Brantôme a tracé un portrait d'Antoine de Bourbon:

«Il était très bien né, brave et vaillant, car de cette race de Bourbon il n'y en a point d'autres; belle apparence, belle taille, et plus haute de beaucoup que celle de tous messieurs ses frères; la majesté toute pareille, la parole et éloquence très bonne. Il acquit et laissa après lui une très belle réputation en Picardie et en Flandre, quand il fut lieutenant du roi et quand il s'en alla, roi de Navarre, commander en Guienne; car il conserva très bien à ses rois ces pays, et si en conquêta: de sorte qu'on ne parlait, en cela, que de M. de Vendôme.

«Mal récompensé pourtant de ses rois, et même du roi Henri, quand il l'oublia en son traité de paix entre lui et le roi d'Espagne, qu'il ne se fit aucune mention du recouvrement de son royaume de Navarre d'un seul petit trait de plume; et certes, il y eut du tort, car ce prince avait fidèlement servi la couronne de France, pour laquelle soutenir, au moins les siens, la reine Jeanne était déshéritée, et était aussi cousine germaine du roi…»

De Thou rapporte que les conseillers de François II, à l'époque de la conjuration d'Amboise, voulurent faire assassiner Antoine de Bourbon dans le cabinet même du roi. Le roi de Navarre, informé du complot, ne laissa pas d'entrer dans le cabinet. «S'ils me tuent, dit-il à un de ses gentilshommes, prenez ma chemise toute sanglante, portez-la à mon fils et à ma femme: ils liront dans mon sang ce qu'ils doivent faire pour me venger.»
■ ■ ■
**Consignes**
Poursuivez le texte sur Antoine de Bourbon à partir de sa dernière phrase. Les données qui suivent n'ont aucun lien avec le texte sur Antoine de Bourbon.

**Données présentées**
■ ■ ■
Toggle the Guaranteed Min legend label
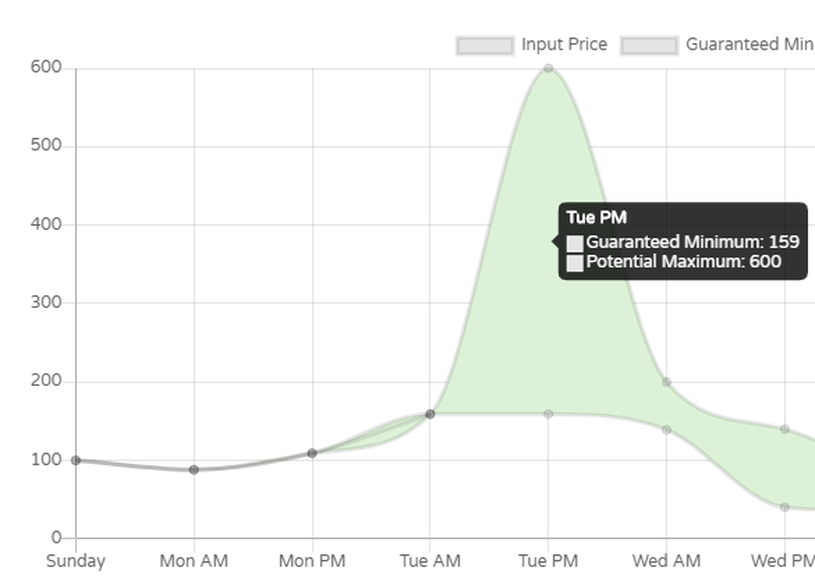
■ ■ ■
**Exercice corrigé**
Sa droiture et sa respectueuse contenance devant François II firent échouer le complot.

Ce prince avait, outre les défauts déjà signalés, une honteuse et bien étrange monomanie, – que quelques écrivains, par une confusion qui s'explique, ont gratuitement prêtée à son fils Henri IV. Il prenait, il volait tout ce qui lui convenait! Chaque soir, ses valets de chambre, en le déshabillant, inspectaient ses poches, et, le lendemain, ils allaient à la recherche des personnes victimes du vol royal. (Pages 24-36.)

IV

Il est à remarquer, dit Bascle de Lagrèze, comme une particularité historique très curieuse, que tous les historiens se sont trompés sur la date de la naissance de Henri IV, qu'ils fixent au 13 décembre. Voici ce que nous lisons dans le Journal des naissances et morts des princes de Béarn, tenu par l'évêque d'Oloron: «Ce 14 de décembre 1553, ma dicte Jehanne, princesse de Navarre, accoucha de son troisième fils à Pau en Béarn, entre une et deux heures après minuict. Lequel fut baptisé le mardi VIe jour de mars dudict an, audit lieu de Pau; et furent ses parrains, le roi de Navarre, son grand-père, qui le nomma Henry, et Monseigneur le cardinal de Vendôme, son oncle paternel, et fut sa marraine, la sœur du roi de Navarre, veufve de feu Monseigneur de Rohan.» (Page 11.)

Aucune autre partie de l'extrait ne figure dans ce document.